→ **Textauszug**

Kritik an Werbebroschüre: Gut gemeint, aber klischeehaft
Die Koordinationsstelle Sprache des Landes Bremen muss sich nach der Herausgabe einer Werbebroschüre mit Rassismusvorwürfen auseinandersetzen.
Die Broschüre „Gerüchte über Deutschkurse“ sollte geflüchtete Menschen unter 27 Jahren dazu motivieren, sich für Deutschkurse anzumelden. Das Problem an den fünf Illustrationen und kurzen Texten ist, dass Sie sich rassistisch interpretieren lassen. Das sieht auch der Pressesprecher Stührenberg so. Da wurde getextet: „Bringt nichts… sich für 1.000 Euro ein B1 Zertifikat zu kaufen. Davon kann man kein Deutsch sprechen und es fliegt auf!“
Die Behörde reagiert nun: Es soll ein interner Reflexionsprozess stattfinden, an dem laut Senatorin neben der betroffenen Einrichtung auch der Bremer Rat für Integration, die Stelle für Antidiskriminierung in der Arbeitswelt (ADA) und Flüchtlingsorganisationen beteiligt sein werden.
Es werde darum gehen, wie man „solche Kommunikationsmaßnahmen verbessern kann“, sagt Behördensprecher Stührenberg. Dazu gehöre es nachzuvollziehen, wie die Broschüre erarbeitet wurde und was dabei schief gelaufen sei.

→ **Datenabschnitt**

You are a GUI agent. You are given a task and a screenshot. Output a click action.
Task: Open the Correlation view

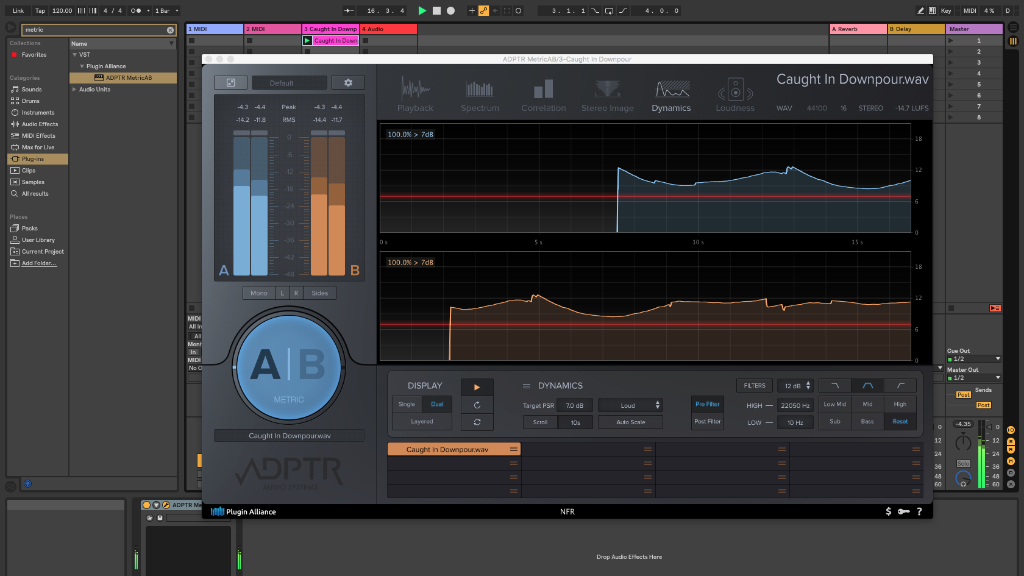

→ **Was zu tun ist**
• A. Stimmen die folgenden Aussagen mit dem Textauszug überein? Antworte jeweils mit Ja oder Nein und zitiere die entscheidenden Worte. (i) Die Broschüre richtete sich an geflüchtete Menschen unter 27 Jahren. (ii) Die Broschüre enthält zehn Illustrationen. (iii) Der Pressesprecher Stührenberg weist die Kritik zurück.
• B. Wer soll laut Textauszug neben der betroffenen Einrichtung am internen Reflexionsprozess beteiligt sein?
• C. Formuliere den Teil des Textauszugs neu, der mit den Worten „Kritik an Werbebroschüre: Gut“ beginnt und mit „mit Rassismusvorwürfen auseinandersetzen.“ endet, und setze dabei „Informationsbroschüre“ an die Stelle von „Werbebroschüre“.
Das Material spielt hierfür keine Rolle.

→ **Lösungen zur Übung**
• A.
(i) Ja: „sollte geflüchtete Menschen unter 27 Jahren dazu motivieren, sich für Deutschkurse anzumelden“
(ii) Nein: „Das Problem an den fünf Illustrationen und kurzen Texten“
(iii) Nein: „Das sieht auch der Pressesprecher Stührenberg so.“

• B. Der Bremer Rat für Integration, die Stelle für Antidiskriminierung in der Arbeitswelt (ADA) und Flüchtlingsorganisationen.

• C.
Kritik an Informationsbroschüre: Gut gemeint, aber klischeehaft
Die Koordinationsstelle Sprache des Landes Bremen muss sich nach der Herausgabe einer Informationsbroschüre mit Rassismusvorwürfen auseinandersetzen.